Stored data entries
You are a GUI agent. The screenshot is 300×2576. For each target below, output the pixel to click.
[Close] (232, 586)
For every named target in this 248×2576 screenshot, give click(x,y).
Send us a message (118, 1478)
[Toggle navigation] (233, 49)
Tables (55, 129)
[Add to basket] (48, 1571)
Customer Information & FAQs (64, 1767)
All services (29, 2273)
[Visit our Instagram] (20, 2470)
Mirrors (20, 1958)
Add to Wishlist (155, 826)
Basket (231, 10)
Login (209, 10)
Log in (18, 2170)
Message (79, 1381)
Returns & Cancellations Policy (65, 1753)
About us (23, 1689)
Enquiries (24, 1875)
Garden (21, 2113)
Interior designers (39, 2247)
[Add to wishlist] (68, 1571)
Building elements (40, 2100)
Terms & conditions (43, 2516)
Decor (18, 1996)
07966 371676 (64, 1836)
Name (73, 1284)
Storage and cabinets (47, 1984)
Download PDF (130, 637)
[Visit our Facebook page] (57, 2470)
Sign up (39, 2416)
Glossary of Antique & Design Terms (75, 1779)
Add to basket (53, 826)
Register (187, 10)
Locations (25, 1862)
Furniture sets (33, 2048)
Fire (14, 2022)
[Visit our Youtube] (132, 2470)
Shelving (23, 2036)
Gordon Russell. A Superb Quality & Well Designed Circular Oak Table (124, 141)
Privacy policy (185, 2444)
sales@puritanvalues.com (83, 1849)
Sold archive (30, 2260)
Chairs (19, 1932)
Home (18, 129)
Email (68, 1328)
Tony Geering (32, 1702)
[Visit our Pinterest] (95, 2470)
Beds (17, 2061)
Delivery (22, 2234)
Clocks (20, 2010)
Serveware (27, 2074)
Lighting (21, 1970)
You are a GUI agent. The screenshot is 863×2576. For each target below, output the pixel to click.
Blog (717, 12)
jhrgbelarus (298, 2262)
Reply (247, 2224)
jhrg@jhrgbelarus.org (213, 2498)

■ **WORK REQUEST**: Filtering the entries above by the word "screenshot", copy each line that matches.

■ **EXPECTED ANSWER**:
You are a GUI agent. The screenshot is 300×2576. For each target below, output the pixel to click.
For every named target in this 248×2576 screenshot, give click(x,y).
You are a GUI agent. The screenshot is 863×2576. For each target below, output the pixel to click.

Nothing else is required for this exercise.